For an instant the shape had stood up integrated, ungainly, impossibly human,
before the glancing eye resolved it into an arrangement of brooms and buckets.
[p. 26]
This imagery, of mistaking
non-animate objects to being human, gave me the chills as I was reading them
over. The quotation acts like a foreshadow as Deirdre, the heroine of the
story, interacts with people other than Maltzer, the man who created her body,
for the first time since her body was consumed in fire. Harris, her former
manager, briefly thinks of this memory as he is meeting Deirdre for the first
time since the accident.

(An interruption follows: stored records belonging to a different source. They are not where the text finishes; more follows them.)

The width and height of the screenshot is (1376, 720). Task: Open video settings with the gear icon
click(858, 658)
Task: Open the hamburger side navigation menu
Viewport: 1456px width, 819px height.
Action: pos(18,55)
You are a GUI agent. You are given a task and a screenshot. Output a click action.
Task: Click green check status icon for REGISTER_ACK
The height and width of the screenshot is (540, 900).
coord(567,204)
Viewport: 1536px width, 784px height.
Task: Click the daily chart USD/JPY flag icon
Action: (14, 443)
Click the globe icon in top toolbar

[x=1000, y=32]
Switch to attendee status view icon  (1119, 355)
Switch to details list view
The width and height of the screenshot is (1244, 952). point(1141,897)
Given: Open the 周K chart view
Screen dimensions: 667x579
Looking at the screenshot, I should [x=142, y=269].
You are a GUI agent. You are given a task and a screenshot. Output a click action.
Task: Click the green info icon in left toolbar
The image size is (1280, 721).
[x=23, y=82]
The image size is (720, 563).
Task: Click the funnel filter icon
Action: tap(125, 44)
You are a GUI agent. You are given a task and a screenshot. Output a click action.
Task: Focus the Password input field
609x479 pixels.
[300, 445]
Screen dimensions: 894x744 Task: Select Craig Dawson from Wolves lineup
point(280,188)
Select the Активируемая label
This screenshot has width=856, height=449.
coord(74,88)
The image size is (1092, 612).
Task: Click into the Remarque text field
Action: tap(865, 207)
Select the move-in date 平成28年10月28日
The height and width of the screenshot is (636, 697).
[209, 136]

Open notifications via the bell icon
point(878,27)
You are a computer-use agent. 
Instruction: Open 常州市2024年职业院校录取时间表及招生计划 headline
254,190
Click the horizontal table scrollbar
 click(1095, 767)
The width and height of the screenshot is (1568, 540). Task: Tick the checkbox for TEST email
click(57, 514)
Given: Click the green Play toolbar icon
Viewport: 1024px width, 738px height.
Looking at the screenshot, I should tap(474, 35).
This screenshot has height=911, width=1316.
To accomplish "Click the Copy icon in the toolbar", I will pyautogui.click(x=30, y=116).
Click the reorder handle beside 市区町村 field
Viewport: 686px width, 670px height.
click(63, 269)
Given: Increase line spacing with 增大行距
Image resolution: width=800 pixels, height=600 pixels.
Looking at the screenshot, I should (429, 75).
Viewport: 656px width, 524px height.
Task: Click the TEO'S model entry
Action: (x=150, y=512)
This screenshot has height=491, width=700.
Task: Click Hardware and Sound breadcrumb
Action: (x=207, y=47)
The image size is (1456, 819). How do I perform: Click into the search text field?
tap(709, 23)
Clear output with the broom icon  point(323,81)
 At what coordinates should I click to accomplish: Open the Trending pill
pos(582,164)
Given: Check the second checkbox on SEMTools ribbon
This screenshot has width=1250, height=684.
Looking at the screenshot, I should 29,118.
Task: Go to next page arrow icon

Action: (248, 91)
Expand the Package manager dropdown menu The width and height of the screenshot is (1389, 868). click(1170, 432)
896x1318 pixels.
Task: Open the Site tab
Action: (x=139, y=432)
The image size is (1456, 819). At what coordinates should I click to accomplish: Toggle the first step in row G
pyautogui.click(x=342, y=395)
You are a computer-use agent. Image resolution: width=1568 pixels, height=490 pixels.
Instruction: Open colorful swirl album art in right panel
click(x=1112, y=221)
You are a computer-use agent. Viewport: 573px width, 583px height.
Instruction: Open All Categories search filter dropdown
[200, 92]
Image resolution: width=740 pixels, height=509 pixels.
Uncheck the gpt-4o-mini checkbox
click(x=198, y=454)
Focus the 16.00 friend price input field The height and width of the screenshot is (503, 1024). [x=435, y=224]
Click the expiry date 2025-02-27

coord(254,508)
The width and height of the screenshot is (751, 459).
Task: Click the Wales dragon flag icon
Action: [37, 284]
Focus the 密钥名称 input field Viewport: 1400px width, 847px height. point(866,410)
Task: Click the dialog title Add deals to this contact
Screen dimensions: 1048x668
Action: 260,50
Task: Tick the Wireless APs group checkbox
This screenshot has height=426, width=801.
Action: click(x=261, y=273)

He initially thinks that Deirdre is exactly as she was
before the fire before he realizes that her face is but a mask with no
expression. On the surface, the imagery seems to be of no significance when
Deirdre shines with human actions as she talks, acts, and laughs just as she
did before her transformation. She is still the epitome of gracefulness just as
Harris remembers her and she is determined to go back to her life as a
performer.
As Harris contemplates
the possible reaction of Deirdre’s audience when she returns on stage, he
compares his view of Deirdre with Maltzer’s. When he thought about Maltzer’s
fear of everyone seeing Deirdre as nothing but an assembly of metal Harris
thought, “[Maltzer] was too close to Deirdre to see her. And Harris, in a way,
was too far.” [p. 35] The use of distance in relations to Deirdre brings back
the image that the quote invokes. Perhaps Maltzer has a more correct depiction
of what Deirdre is, a jumble of things, while Harris sees what she might
represent, a likeness to human. It concerns Harris whenever he sees glimpses of
Deirdre’s robotic nature. Perhaps Maltzer is correct in assuming that everyone
would one day realize that she is not human, just as Harris realized that what
looked like the human figure were just brooms and buckets when he took a closer
look.
But Deirdre was cleverer
than these two men. Despite Maltzer’s infinite knowledge of how her body works,
she was able to fool him into believing in her humanity. She showed that she
can fool everyone and that she won’t lose contact with the human race[,] never
will, unless [she] wants to.” [p. 62] It brought me to think that maybe she was
human despite what her body is made of due to her brain. Harris’ observation of
her went back and forth until this point, thinking she is exactly the same as
before or fearful of her inhumane aspects. Because of her success in fooling
even her creator, the last sentence of the story, “’I wonder,’ she repeated,
the distant taint of metal already in her voice.” [p. 64] reminds, yet again, that
no matter how well the illusion is made, she is still not human, like the
assembly of brooms and buckets will still be brooms and buckets even when
people mistake them for being human.